┌─ Provided information

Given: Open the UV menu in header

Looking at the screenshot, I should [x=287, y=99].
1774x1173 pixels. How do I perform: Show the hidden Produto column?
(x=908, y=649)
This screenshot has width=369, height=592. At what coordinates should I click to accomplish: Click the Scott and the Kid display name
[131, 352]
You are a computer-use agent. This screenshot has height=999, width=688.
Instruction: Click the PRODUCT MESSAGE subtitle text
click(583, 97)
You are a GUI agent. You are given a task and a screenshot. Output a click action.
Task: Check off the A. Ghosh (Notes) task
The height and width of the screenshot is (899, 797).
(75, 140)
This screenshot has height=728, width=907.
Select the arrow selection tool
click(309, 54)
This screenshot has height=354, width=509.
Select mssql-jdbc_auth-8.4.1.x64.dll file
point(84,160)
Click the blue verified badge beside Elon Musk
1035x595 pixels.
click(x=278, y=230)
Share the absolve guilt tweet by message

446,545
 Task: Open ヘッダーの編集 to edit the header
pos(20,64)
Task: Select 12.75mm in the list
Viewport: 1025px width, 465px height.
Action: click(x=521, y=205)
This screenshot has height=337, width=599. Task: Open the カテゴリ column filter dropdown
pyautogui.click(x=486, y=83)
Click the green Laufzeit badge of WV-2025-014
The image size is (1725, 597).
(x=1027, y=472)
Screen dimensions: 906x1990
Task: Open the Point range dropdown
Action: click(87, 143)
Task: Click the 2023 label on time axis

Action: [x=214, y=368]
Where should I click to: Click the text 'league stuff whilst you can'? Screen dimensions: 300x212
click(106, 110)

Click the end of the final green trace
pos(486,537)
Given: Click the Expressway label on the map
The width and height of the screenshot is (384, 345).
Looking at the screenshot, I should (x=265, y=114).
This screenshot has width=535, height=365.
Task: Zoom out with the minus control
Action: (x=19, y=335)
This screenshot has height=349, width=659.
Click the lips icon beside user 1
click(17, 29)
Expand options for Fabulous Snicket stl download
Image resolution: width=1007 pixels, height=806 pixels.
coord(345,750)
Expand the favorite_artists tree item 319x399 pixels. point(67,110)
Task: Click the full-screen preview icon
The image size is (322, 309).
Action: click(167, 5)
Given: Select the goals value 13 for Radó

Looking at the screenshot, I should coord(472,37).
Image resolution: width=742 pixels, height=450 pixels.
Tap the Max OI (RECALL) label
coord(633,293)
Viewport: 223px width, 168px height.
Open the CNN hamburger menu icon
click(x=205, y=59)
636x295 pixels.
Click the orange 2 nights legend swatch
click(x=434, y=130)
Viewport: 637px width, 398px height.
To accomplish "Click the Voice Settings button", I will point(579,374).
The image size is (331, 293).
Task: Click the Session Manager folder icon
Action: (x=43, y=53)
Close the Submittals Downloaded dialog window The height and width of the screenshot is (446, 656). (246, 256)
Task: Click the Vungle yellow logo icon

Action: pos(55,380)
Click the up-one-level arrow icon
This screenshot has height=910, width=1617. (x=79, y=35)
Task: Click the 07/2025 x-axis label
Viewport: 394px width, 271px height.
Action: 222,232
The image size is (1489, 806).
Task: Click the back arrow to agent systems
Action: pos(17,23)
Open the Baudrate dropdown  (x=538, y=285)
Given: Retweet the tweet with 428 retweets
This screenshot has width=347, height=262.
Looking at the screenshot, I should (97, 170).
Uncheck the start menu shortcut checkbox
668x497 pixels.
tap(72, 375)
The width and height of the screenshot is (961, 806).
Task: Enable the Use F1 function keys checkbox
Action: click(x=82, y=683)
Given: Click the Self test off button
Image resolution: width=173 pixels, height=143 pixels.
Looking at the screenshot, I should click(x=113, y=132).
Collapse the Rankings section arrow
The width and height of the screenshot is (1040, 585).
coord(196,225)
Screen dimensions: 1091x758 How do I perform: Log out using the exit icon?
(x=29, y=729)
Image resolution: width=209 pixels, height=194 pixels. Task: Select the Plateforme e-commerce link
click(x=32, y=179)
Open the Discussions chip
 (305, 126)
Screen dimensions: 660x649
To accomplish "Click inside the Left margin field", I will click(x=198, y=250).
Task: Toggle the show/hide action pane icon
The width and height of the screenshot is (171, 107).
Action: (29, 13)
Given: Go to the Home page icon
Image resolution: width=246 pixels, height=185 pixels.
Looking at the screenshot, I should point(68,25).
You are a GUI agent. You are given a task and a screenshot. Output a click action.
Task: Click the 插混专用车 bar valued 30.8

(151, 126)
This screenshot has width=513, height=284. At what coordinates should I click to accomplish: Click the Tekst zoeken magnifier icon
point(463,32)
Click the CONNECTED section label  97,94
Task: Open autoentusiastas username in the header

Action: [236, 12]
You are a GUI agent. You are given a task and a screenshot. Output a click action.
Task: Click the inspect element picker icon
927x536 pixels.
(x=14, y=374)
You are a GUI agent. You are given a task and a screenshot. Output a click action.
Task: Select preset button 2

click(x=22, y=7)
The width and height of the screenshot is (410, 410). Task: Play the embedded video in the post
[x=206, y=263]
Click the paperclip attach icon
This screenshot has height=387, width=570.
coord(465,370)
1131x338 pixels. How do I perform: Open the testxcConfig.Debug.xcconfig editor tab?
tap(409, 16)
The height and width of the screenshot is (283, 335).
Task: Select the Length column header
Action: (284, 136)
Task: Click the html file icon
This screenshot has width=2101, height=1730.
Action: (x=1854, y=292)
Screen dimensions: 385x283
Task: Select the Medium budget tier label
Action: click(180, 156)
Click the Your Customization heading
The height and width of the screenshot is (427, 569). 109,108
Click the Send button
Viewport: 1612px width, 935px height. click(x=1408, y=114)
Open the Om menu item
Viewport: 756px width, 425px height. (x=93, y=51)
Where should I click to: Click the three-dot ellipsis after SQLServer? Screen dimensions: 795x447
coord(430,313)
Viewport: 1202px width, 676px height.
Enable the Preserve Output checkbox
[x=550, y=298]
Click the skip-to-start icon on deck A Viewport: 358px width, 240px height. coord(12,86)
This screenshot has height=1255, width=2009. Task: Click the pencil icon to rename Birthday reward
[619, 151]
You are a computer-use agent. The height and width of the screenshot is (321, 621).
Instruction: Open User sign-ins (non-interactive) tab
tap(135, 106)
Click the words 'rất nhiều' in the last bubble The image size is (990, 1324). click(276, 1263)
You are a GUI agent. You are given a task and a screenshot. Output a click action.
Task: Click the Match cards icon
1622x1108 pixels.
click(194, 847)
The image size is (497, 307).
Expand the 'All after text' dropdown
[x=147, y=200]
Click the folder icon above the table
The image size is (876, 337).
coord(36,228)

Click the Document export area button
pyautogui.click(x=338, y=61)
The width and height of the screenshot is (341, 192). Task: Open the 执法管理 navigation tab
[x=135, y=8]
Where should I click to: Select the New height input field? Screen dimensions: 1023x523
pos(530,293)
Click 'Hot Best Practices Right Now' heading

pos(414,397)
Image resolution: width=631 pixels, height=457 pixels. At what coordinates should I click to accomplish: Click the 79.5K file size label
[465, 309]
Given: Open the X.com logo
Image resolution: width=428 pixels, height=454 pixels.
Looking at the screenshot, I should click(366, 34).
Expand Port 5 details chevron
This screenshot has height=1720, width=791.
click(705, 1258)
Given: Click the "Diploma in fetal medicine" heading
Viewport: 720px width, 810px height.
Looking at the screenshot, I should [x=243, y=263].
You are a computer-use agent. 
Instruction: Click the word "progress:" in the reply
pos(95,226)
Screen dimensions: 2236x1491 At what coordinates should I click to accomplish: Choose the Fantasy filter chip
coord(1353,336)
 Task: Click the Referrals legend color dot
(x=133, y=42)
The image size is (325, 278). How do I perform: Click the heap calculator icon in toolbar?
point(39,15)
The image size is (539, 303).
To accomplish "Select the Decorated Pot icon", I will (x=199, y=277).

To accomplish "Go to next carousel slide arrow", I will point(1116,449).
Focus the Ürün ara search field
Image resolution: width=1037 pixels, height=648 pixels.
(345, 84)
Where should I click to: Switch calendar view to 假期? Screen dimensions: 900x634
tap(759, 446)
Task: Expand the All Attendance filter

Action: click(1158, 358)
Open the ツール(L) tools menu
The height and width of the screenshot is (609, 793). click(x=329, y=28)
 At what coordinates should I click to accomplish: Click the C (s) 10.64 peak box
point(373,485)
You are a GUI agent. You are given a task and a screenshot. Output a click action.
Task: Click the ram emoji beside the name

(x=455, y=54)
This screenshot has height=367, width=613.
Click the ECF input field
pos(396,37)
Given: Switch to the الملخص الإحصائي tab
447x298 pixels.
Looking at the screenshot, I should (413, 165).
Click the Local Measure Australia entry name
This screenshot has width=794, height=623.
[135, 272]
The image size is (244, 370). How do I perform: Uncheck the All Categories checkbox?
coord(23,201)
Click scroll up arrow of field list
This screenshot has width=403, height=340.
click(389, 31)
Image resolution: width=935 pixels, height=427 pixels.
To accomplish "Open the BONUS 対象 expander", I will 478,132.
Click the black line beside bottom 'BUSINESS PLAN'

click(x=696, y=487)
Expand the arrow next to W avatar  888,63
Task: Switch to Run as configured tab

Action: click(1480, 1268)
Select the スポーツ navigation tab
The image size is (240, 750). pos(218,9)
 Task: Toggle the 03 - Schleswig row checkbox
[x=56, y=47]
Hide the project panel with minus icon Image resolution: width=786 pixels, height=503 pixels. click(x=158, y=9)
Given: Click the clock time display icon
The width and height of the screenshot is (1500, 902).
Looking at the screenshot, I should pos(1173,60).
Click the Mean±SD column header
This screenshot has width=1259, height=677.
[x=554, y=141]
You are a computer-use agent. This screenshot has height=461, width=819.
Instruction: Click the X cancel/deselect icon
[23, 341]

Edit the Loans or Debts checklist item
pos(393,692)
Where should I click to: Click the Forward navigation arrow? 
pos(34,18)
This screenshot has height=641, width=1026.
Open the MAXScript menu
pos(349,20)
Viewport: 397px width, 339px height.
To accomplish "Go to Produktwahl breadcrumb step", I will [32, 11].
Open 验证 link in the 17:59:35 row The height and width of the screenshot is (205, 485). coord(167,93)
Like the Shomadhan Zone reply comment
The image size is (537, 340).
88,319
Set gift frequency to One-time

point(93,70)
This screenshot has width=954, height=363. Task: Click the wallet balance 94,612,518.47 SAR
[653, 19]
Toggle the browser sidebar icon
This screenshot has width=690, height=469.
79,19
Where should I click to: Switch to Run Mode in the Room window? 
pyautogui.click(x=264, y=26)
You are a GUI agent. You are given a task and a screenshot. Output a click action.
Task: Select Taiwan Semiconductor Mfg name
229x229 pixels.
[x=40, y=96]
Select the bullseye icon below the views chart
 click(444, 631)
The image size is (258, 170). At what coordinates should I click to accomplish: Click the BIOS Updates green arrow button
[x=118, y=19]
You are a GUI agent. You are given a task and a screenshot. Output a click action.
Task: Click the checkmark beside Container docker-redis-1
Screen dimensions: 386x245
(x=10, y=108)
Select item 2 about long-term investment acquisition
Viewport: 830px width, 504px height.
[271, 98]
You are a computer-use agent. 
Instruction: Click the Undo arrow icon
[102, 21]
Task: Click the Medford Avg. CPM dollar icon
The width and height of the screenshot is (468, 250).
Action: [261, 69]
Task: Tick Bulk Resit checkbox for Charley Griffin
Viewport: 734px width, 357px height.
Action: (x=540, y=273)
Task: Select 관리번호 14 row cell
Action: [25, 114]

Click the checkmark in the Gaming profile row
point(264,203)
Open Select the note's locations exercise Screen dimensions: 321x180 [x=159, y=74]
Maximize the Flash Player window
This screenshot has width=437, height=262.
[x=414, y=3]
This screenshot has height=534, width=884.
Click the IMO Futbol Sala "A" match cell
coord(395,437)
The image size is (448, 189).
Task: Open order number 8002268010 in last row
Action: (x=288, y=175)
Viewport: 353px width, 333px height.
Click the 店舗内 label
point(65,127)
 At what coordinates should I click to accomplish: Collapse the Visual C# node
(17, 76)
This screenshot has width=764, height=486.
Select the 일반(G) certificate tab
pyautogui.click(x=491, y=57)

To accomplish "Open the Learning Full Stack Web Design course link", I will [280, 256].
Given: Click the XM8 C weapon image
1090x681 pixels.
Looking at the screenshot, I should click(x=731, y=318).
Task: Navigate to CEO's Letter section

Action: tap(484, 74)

└─

# Exercise brief
Reproduce the listing word for word, starting at its first line and ending after the line that contains "Action: click(x=521, y=205)".

# Answer in full
Given: Open the UV menu in header

Looking at the screenshot, I should [x=287, y=99].
1774x1173 pixels. How do I perform: Show the hidden Produto column?
(x=908, y=649)
This screenshot has width=369, height=592. At what coordinates should I click to accomplish: Click the Scott and the Kid display name
[131, 352]
You are a computer-use agent. This screenshot has height=999, width=688.
Instruction: Click the PRODUCT MESSAGE subtitle text
click(583, 97)
You are a GUI agent. You are given a task and a screenshot. Output a click action.
Task: Check off the A. Ghosh (Notes) task
The height and width of the screenshot is (899, 797).
(75, 140)
This screenshot has height=728, width=907.
Select the arrow selection tool
click(309, 54)
This screenshot has height=354, width=509.
Select mssql-jdbc_auth-8.4.1.x64.dll file
point(84,160)
Click the blue verified badge beside Elon Musk
1035x595 pixels.
click(x=278, y=230)
Share the absolve guilt tweet by message

446,545
 Task: Open ヘッダーの編集 to edit the header
pos(20,64)
Task: Select 12.75mm in the list
Viewport: 1025px width, 465px height.
Action: click(x=521, y=205)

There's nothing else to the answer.